## Records from a dataset
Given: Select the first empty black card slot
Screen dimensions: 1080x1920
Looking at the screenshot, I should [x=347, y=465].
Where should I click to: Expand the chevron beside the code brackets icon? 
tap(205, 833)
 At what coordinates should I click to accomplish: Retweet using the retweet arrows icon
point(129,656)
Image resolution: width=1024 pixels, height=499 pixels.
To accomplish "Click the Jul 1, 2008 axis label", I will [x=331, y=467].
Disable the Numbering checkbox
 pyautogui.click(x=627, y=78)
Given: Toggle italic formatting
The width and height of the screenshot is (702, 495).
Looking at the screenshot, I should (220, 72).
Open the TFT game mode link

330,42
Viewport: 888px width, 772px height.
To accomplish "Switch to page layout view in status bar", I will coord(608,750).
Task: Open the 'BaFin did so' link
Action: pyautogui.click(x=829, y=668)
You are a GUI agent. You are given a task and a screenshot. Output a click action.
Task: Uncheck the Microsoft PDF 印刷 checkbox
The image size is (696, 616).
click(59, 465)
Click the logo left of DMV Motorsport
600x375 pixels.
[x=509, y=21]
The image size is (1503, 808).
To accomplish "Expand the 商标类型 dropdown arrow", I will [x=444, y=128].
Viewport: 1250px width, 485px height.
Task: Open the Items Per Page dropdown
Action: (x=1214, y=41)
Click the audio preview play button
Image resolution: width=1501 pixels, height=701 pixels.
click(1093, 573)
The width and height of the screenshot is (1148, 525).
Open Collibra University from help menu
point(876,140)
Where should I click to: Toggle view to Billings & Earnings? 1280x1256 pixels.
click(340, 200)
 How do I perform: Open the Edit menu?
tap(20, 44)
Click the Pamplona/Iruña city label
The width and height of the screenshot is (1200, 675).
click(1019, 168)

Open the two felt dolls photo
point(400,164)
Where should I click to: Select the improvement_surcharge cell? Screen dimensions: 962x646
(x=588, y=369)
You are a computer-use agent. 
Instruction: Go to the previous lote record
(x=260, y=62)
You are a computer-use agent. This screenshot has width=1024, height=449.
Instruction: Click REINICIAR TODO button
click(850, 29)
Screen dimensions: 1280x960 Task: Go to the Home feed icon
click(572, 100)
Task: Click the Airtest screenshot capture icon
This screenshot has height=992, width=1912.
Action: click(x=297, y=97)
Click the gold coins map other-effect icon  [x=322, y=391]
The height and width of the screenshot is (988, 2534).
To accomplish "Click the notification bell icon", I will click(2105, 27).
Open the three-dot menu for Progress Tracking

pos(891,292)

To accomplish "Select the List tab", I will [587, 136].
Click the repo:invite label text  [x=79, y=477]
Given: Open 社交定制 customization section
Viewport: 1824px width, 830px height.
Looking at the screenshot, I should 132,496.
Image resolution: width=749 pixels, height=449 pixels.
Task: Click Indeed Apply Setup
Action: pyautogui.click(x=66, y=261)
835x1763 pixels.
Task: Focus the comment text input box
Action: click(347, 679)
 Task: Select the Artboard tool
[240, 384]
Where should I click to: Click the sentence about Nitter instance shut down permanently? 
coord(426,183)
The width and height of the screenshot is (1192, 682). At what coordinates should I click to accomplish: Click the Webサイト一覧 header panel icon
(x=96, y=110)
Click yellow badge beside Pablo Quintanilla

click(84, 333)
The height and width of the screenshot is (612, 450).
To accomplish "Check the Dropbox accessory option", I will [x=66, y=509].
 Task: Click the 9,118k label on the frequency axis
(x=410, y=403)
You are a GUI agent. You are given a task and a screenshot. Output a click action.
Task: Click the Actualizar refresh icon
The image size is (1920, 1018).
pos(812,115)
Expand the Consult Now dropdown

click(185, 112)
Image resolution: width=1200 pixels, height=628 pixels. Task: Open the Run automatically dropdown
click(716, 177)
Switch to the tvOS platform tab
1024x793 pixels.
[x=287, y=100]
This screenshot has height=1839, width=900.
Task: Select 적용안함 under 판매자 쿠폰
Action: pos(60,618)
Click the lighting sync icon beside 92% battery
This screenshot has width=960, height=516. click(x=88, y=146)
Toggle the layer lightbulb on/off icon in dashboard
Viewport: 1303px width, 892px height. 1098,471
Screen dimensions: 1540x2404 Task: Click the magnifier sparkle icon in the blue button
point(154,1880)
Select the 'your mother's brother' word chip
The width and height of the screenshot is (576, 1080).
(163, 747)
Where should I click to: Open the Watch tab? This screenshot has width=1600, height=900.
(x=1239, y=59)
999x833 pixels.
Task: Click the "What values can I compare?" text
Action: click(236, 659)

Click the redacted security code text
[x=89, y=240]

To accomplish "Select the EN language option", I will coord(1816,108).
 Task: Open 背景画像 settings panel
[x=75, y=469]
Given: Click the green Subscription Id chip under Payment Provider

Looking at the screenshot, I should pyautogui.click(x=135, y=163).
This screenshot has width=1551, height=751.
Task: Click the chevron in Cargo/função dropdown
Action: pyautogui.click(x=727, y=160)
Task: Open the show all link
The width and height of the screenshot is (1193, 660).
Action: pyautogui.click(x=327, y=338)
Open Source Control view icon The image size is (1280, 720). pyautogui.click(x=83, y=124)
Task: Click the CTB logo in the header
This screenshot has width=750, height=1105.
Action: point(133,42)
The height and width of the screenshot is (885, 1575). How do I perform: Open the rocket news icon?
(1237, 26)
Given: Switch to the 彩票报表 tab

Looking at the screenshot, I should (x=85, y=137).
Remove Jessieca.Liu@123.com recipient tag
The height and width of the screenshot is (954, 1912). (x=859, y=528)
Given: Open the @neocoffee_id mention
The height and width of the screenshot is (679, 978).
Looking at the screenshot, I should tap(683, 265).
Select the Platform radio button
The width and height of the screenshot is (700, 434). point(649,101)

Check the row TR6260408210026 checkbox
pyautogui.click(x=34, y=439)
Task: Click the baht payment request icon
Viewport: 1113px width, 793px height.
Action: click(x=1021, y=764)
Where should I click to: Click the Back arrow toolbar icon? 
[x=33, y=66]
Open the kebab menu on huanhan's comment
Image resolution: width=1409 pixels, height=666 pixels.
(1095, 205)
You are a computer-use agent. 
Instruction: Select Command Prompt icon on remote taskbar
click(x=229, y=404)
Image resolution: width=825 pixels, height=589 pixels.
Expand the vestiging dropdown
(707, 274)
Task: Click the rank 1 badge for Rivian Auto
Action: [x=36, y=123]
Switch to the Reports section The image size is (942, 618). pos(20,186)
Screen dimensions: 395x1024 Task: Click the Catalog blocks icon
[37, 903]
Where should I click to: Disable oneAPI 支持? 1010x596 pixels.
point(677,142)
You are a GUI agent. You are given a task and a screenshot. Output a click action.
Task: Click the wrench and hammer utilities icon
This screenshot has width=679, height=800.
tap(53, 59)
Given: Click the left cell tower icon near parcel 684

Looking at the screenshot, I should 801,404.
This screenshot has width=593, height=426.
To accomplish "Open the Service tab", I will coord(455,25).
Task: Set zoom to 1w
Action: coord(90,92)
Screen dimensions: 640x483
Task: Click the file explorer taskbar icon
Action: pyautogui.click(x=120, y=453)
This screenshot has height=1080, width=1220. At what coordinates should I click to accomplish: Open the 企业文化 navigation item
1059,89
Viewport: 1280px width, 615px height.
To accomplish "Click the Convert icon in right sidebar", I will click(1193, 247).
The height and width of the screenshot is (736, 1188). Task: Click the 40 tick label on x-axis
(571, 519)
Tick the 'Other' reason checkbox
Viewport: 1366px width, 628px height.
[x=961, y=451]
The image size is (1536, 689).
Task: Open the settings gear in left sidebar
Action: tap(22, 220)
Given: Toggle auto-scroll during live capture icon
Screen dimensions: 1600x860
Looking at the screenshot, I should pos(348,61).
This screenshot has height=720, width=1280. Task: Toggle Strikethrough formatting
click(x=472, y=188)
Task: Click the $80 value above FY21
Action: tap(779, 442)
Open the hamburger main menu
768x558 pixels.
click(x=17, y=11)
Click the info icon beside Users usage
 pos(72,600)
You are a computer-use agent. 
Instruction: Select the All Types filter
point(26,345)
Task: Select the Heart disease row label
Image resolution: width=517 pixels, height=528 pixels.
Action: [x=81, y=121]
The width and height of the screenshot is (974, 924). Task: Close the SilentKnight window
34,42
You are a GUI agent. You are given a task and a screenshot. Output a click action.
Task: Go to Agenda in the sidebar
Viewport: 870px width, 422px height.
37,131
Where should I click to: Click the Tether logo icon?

## What the task asks
Wherever a line holds the word "option", copy that line out of the entries above.

## Answer box
To accomplish "Check the Dropbox accessory option", I will [x=66, y=509].
To accomplish "Select the EN language option", I will coord(1816,108).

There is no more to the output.